**AIM OF THE TASK**. Pull every line of text from the material below, copying each one verbatim. Omit all images from your answer.

**DATA**.
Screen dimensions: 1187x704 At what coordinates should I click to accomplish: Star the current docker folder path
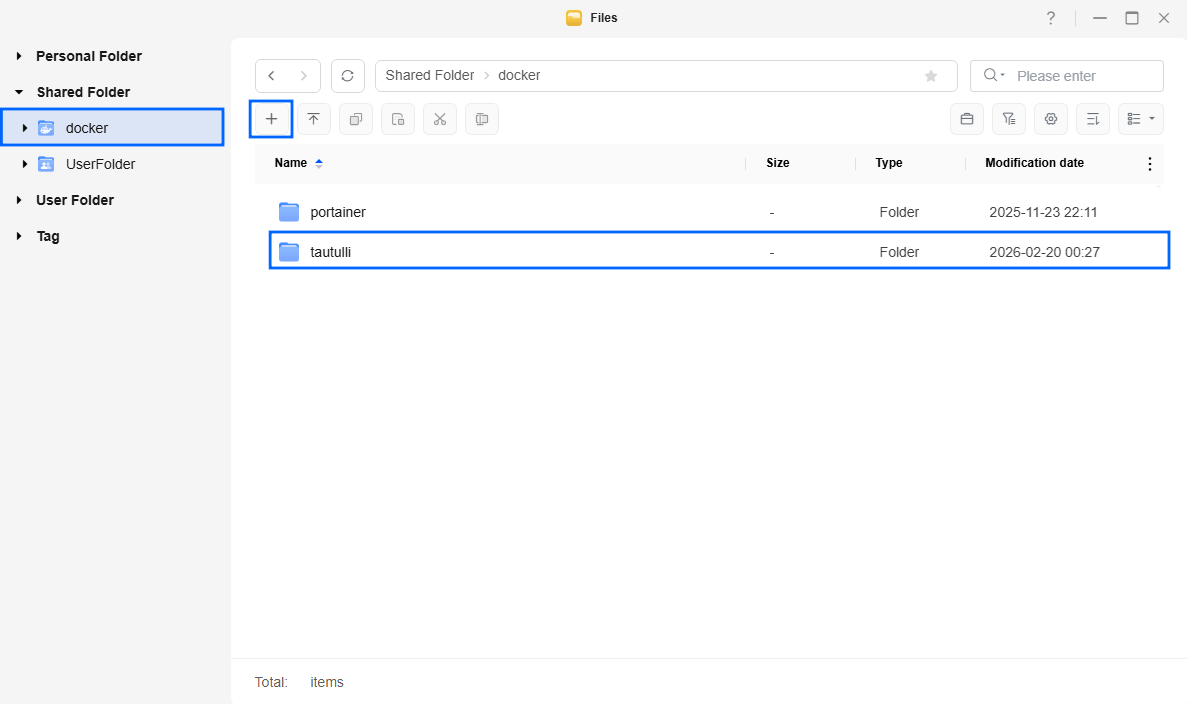tap(931, 75)
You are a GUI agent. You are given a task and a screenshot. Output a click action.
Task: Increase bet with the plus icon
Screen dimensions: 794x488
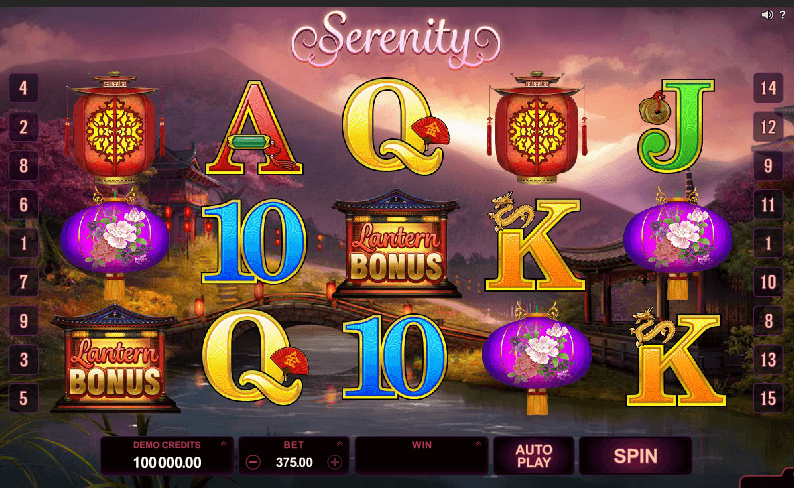(x=335, y=462)
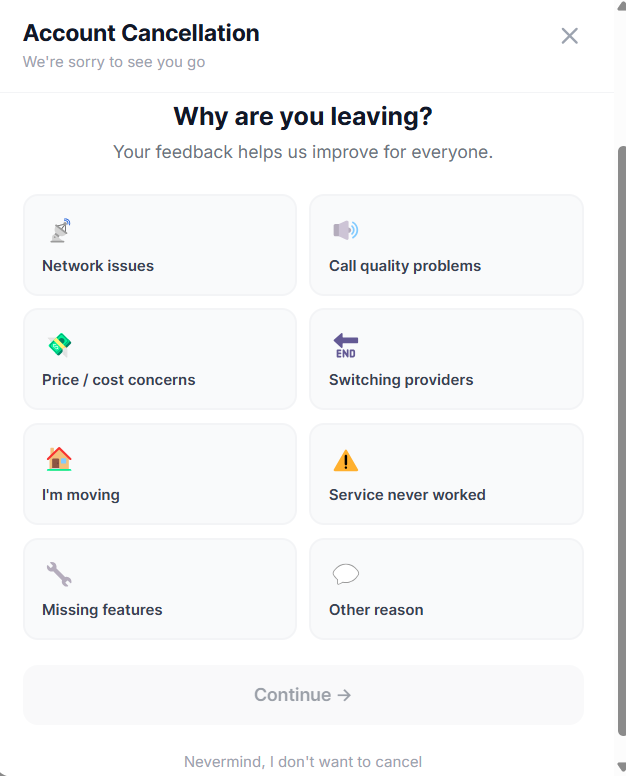Screen dimensions: 626x776
Task: Select the "Network issues" reason label
Action: click(x=98, y=266)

**SOLUTION TO THE EXERCISE**.
Screen dimensions: 1187x704 At what coordinates should I click to accomplish: Star the current docker folder path
tap(931, 75)
You are a GUI agent. You are given a task and a screenshot. Output a click action.
Task: Increase bet with the plus icon
Screen dimensions: 794x488
(x=335, y=462)
Screen dimensions: 626x776
Task: Select the "Network issues" reason label
Action: click(x=98, y=266)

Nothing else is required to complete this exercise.